† Project lead contact: sethzhao506@g.ucla.edu.
‡ Corresponding author: jiaqima@ucla.edu.
* Equal contribution.
Cooperative perception through Vehicle-to-Everything (V2X) communication offers significant potential for enhancing vehicle perception by mitigating occlusions and expanding the field of view. However, past research has predominantly focused on improving accuracy metrics without addressing the crucial system-level considerations of efficiency, latency, and real-world deployability. Noticeably, most existing systems rely on full-precision models, which incur high computational and transmission costs, making them impractical for real-time operation in resource-constrained environments.
In this paper, we introduce QuantV2X, the first fully quantized multi-agent system designed specifically for efficient and scalable deployment of multi-modal, multi-agent V2X cooperative perception. QuantV2X introduces a unified end-to-end quantization strategy across both neural network models and transmitted message representations that simultaneously reduces computational load and transmission bandwidth.
Remarkably, despite operating under low-bit constraints, QuantV2X achieves accuracy comparable to full-precision systems. More importantly, when evaluated under deployment-oriented metrics, QuantV2X reduces system-level latency by 3.2× and achieves a +9.5 improvement in mAP30 over full-precision baselines. Furthermore, QuantV2X scales more effectively, enabling larger and more capable models to fit within strict memory budgets.
These results highlight the viability of a fully quantized multi-agent intermediate fusion system for real-world deployment. The system will be publicly released to promote research in this field.
Figure: QuantV2X three-stage pipeline (Pretraining → Codebook Learning → Post-Training Quantization).
QuantV2X follows a three-stage approach to achieve efficient and robust cooperative perception under realistic constraints. First, a backbone is pretrained with full-precision features. Next, a codebook is learned to compress BEV features into compact indices. Finally, post-training quantization is applied across the pipeline to reduce compute and memory overhead.
Instead of transmitting full-precision BEV features, QuantV2X transmits compact codebook indices.
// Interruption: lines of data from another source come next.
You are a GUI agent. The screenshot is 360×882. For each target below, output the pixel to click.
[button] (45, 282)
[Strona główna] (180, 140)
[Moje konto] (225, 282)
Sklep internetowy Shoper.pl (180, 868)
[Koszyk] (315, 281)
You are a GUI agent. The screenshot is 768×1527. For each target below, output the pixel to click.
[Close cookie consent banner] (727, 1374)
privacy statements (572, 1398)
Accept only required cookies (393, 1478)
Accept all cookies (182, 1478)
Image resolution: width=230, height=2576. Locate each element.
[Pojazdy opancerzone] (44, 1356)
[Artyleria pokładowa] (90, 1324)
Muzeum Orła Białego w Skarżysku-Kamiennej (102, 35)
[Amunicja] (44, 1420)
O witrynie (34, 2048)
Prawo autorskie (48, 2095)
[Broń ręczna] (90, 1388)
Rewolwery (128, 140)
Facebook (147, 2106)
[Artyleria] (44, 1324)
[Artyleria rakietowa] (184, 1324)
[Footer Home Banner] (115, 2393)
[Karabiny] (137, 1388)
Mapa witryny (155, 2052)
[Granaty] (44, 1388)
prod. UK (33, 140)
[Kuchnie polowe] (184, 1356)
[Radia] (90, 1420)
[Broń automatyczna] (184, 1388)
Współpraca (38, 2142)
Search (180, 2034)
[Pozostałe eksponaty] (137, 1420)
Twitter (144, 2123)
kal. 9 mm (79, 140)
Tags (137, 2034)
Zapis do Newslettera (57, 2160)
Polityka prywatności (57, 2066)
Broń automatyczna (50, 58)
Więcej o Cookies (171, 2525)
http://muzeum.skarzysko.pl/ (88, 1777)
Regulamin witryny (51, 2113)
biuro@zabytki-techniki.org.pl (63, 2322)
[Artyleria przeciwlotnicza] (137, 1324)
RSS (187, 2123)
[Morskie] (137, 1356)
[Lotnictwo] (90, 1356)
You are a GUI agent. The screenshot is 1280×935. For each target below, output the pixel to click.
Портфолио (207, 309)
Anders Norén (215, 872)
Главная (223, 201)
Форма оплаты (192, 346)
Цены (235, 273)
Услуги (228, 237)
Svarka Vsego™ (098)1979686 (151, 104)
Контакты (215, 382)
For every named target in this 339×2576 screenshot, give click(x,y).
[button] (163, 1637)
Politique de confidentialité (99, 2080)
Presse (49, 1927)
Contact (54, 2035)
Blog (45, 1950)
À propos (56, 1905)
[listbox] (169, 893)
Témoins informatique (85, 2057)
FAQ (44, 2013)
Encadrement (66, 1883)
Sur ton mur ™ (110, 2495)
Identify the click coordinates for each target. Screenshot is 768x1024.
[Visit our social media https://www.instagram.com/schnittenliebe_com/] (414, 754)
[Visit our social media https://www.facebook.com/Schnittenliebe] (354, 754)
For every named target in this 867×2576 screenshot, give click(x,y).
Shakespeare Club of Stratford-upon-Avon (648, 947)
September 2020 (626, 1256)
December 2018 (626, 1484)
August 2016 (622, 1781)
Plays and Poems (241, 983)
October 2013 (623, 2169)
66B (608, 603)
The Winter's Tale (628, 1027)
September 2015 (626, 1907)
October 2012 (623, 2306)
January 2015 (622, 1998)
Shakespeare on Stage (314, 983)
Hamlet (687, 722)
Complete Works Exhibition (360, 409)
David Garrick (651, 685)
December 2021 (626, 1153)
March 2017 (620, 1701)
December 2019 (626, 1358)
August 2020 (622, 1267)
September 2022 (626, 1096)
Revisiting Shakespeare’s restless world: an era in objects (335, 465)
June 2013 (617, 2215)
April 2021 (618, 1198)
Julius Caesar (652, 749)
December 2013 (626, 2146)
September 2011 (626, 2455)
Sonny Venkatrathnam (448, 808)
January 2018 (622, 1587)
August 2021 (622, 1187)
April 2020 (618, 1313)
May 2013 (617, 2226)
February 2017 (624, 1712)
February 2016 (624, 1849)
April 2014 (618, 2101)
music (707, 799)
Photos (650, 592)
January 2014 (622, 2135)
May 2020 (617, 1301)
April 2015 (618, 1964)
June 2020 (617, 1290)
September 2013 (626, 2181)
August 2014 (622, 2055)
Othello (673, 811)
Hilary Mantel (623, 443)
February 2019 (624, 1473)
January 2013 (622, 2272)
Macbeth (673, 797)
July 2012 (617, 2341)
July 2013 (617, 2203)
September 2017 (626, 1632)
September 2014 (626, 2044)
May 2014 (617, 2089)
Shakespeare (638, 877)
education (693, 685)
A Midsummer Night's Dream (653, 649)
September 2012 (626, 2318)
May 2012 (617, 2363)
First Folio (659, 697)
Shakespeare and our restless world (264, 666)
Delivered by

This reduces communication bandwidth while preserving semantic information. At the receiver, indices are decoded back into approximate features for fusion, enabling bandwidth savings without sacrificing perception quality.
Real-world deployment introduces heterogeneity (different sensors/backbones) and spatial misalignment (pose noise, latency). QuantV2X includes an Alignment Module that corrects geometric inconsistencies before fusion, improving robustness to pose errors, reducing false positives, and maintaining cross-agent consistency.
Figure: Alignment module mitigating pose error effects.
Unlike approaches that quantize only model weights, QuantV2X unifies quantization across both neural components and the communication channel. This yields consistent acceleration and memory savings end to end, enabling real-time deployment on resource-constrained platforms without sacrificing accuracy.
QuantV2X preserves accuracy under low-precision while keeping calibration cost low. The table summarizes AP metrics against prior PTQ methods on DAIR-V2X.
Method | Bits (W/A) | AP30 ↑ | AP50 ↑ | Calibration Cost (GPU·hr) |
---|---|---|---|---|
Full Precision | 32/32 | 75.1 | 68.2 | — |
PD-Quant | 4/8 | 65.5 | 56.1 | 0.37 |
LiDAR-PTQ | 4/8 | 73.8 | 65.7 | 0.93 |
QuantV2X (Ours) | 4/8 | 74.2 | 66.7 | 0.38 |
Qualitative results (LP + CR) — ground-truth in green, predictions in red.
Qualitative results (LP + LS) — reduced false positives vs naive quantization.
Under realistic deployment (ROS + TensorRT), QuantV2X reduces latency across all stages: local inference, communication, and fusion; the overall end-to-end speedup is approximately 3.2×.
Latency breakdown (ms) and component-wise speedups: 1.6× local, 5.3× communication, 2.5× fusion; total 3.2×.